> Исходный текст:
↓↓↓
Итак, с возникновением государства часть обычаев была преобразована в нормы права, на которые и возлагалась защита частной собственности и социального неравенства. В то же время следует отметить, что в обычном праве достаточно длительное время сохранялись пережитки родового строя. Так, древнейший памятник права «Русская Правда» отражает существование обычая кровной родовой мести, принципа талиона, круговой поруки и коллективной взаимопомощи всех членов общины — «верви». Обращает на себя внимание длительное сосуществование общинного суда наряду с постоянным аппаратом княжеской судебной власти. Наиболее ярким пережитком родовой организации следует признать и древнерусские веча (народные собрания), обладавшие широкими судебными полномочиями.
Впервые обычай кровной мести нашел свое отражение в договорах Руси с Византией. Так в Договоре 911 г. предусматривалась кровная месть. Однако родственникам убитого предоставлялась альтернатива: отомстить убийце или потребовать выкуп. Исследуя причины замены мести выкупом, М.М. Ковалевский отмечал: «Месть грозила в древности личности и имуществу обидчика, но когда обидчик скрывался, то мститель ограничивался тем, что захватывал его имущество. Со временем вместо фактического захвата имущества утвердилось добровольное соглашение об уступке мстителю части имущества обидчика»[113].
↑↑↑
> Данные:
↓↓↓
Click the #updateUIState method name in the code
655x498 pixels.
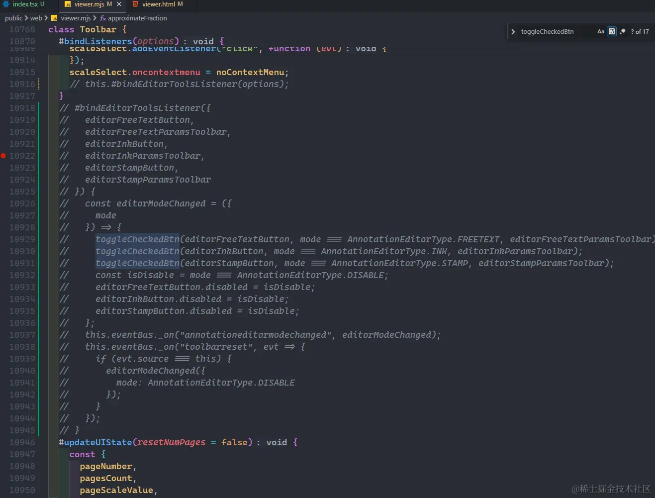click(95, 442)
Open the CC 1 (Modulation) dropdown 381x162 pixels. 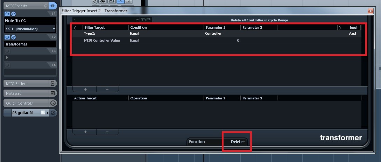coord(30,29)
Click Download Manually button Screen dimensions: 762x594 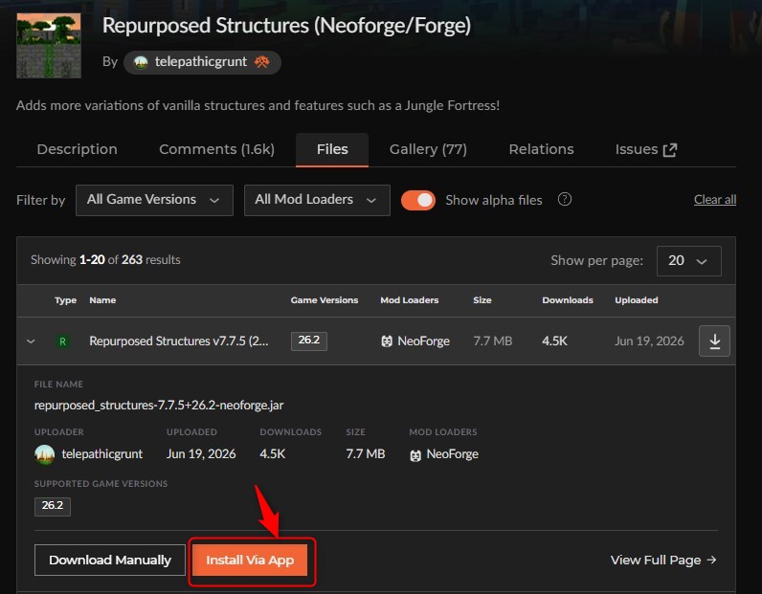pyautogui.click(x=110, y=560)
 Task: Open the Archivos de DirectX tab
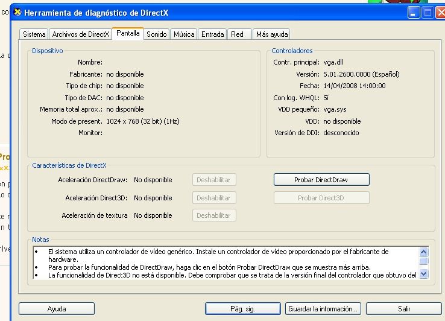pos(80,34)
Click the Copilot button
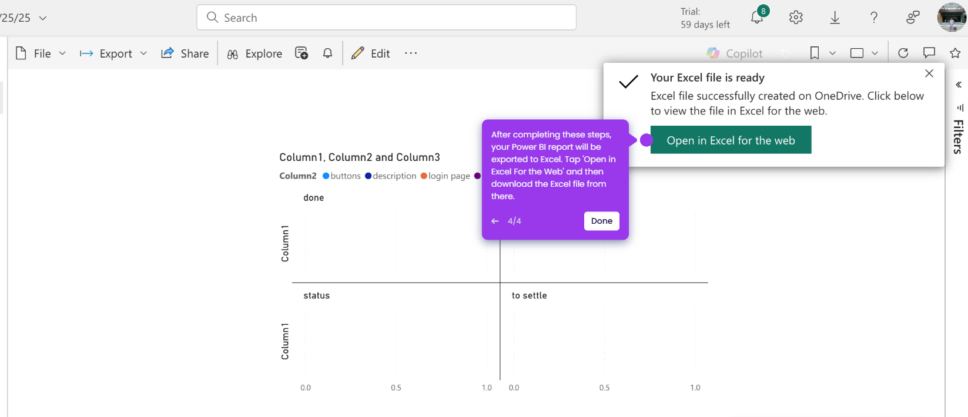Screen dimensions: 968x417 click(x=735, y=53)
↑↑↑
> Задания:
- a) Перепишите слово в слово весь текст о пережитках родового строя в древнерусском праве.
- b) Оформите строки данных от строки с «Task: Open the Archivos de DirectX tab» до конца данных включительно в виде нумерованного списка, убрав пустые строки. Картинки в ответ не переносите.
Текст и строки данных никак не связаны между собой.

> Ответы:
- a)
Итак, с возникновением государства часть обычаев была преобразована в нормы права, на которые и возлагалась защита частной собственности и социального неравенства. В то же время следует отметить, что в обычном праве достаточно длительное время сохранялись пережитки родового строя. Так, древнейший памятник права «Русская Правда» отражает существование обычая кровной родовой мести, принципа талиона, круговой поруки и коллективной взаимопомощи всех членов общины — «верви». Обращает на себя внимание длительное сосуществование общинного суда наряду с постоянным аппаратом княжеской судебной власти. Наиболее ярким пережитком родовой организации следует признать и древнерусские веча (народные собрания), обладавшие широкими судебными полномочиями.
Впервые обычай кровной мести нашел свое отражение в договорах Руси с Византией. Так в Договоре 911 г. предусматривалась кровная месть. Однако родственникам убитого предоставлялась альтернатива: отомстить убийце или потребовать выкуп. Исследуя причины замены мести выкупом, М.М. Ковалевский отмечал: «Месть грозила в древности личности и имуществу обидчика, но когда обидчик скрывался, то мститель ограничивался тем, что захватывал его имущество. Со временем вместо фактического захвата имущества утвердилось добровольное соглашение об уступке мстителю части имущества обидчика»[113].

- b)
1.  Task: Open the Archivos de DirectX tab
2. pos(80,34)
3. Click the Copilot button
4. Screen dimensions: 968x417 click(x=735, y=53)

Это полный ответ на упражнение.